John never let others' expectations carry him away. He knew that his God-given role was to point to Christ (see Mark 1:7). He got out of the way so Jesus, not John, could be glorified."
I identify with those words. But it is not easy to get out of the way. Glory, praise and honor is a hard taskmaster to let go of.
We — you and I — have the wonderful opportunity to change the problems that our neighborhood church is going through and the negative effect it is having on our community and beyond.
You see dear friend, God calls us not to be perfect but to struggle with obeying his maintenance manual, the Bible. To etch into our minds and heart His direction of love and forgiveness for each of our lives. Prayer, frequent prayer, is the key to spiritual wellbeing. Not just on Sunday for an hour or so, but each and everyday that He presents to us, opportunities in work clothes. It is important, it is vital, it is crucial.

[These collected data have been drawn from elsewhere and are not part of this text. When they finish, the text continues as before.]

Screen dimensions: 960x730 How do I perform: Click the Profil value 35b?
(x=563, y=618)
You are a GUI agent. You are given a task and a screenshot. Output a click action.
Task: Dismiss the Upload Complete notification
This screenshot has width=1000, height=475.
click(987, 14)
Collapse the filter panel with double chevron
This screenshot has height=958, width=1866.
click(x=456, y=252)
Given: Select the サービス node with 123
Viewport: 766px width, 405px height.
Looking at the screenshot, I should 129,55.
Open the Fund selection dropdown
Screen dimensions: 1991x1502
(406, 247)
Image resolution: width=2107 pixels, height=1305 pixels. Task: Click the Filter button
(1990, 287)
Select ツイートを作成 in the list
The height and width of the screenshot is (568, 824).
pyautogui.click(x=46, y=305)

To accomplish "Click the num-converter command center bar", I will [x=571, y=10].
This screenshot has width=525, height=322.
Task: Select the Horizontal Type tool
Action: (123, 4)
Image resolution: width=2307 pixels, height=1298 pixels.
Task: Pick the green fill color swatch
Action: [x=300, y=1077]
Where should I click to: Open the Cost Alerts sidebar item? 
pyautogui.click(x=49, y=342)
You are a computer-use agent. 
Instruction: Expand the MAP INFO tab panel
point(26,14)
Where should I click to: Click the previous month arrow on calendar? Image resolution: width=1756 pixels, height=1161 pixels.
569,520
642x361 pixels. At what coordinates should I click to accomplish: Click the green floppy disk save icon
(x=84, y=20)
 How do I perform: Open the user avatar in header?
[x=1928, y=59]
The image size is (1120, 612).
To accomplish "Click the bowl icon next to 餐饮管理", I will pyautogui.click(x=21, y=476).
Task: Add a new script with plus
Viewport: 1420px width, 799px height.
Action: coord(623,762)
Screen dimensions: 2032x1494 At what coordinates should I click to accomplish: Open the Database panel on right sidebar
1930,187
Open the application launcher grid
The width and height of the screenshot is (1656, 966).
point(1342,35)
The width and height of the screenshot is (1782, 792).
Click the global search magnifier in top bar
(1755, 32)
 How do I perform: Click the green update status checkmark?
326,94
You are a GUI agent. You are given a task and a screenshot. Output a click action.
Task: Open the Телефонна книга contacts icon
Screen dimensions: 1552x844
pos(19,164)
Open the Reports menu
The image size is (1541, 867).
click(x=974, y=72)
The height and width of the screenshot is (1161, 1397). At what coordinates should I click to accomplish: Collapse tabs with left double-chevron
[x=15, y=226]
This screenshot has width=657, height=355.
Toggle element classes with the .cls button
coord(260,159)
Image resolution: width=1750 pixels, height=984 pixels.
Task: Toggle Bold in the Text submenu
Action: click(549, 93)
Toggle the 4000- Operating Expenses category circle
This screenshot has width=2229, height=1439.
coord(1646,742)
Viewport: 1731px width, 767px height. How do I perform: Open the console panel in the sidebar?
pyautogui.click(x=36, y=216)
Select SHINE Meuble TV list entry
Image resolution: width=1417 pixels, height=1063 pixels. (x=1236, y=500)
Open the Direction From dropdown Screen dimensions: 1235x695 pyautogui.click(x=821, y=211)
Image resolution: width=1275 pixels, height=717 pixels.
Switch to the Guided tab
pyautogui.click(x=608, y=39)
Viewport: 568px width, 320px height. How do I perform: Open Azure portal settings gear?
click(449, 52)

He has chosen us, imperfect vessels to work through, to reach out to a world that is turmoil a world of people who have no direction, a "what's in it for me world." As the song writer penned we need to "reach out to the perishing, care for the dying." God, let it begin with Me."
Our Heavenly Farther, we as your imperfect people, lift up to you the folks of Freedom Free Will Baptist Church. We know, because you told us, that nothing happens by accident but according to your Plan of blessing for each of us. Father, we lift up to you our fallen brother, Dale Richardson, to you as he resides in jail, his whole world smashed at his feet. We pray that you, as only you can, minister to him, encourage him to look beyond the problems he has created and find and accept your forgiveness and the dawn of a new opportunity to serve you.
We lift up to you, Heavenly Father, his family — his wife of 26 years and his daughters. We can't even comprehend what they are going through. Hold them tightly, we pray, loving them and building them up, sustaining them, as they walk with you through this seemingly hopeless valley of darkness.
Bless the folks of this church that they may heal from the wounds that cut so deeply. I pray from the ashes may your glory once again be present in a greater and stronger way of your love manifested for all.
We ask this in the mighty name of your Son, Jesus. Amen.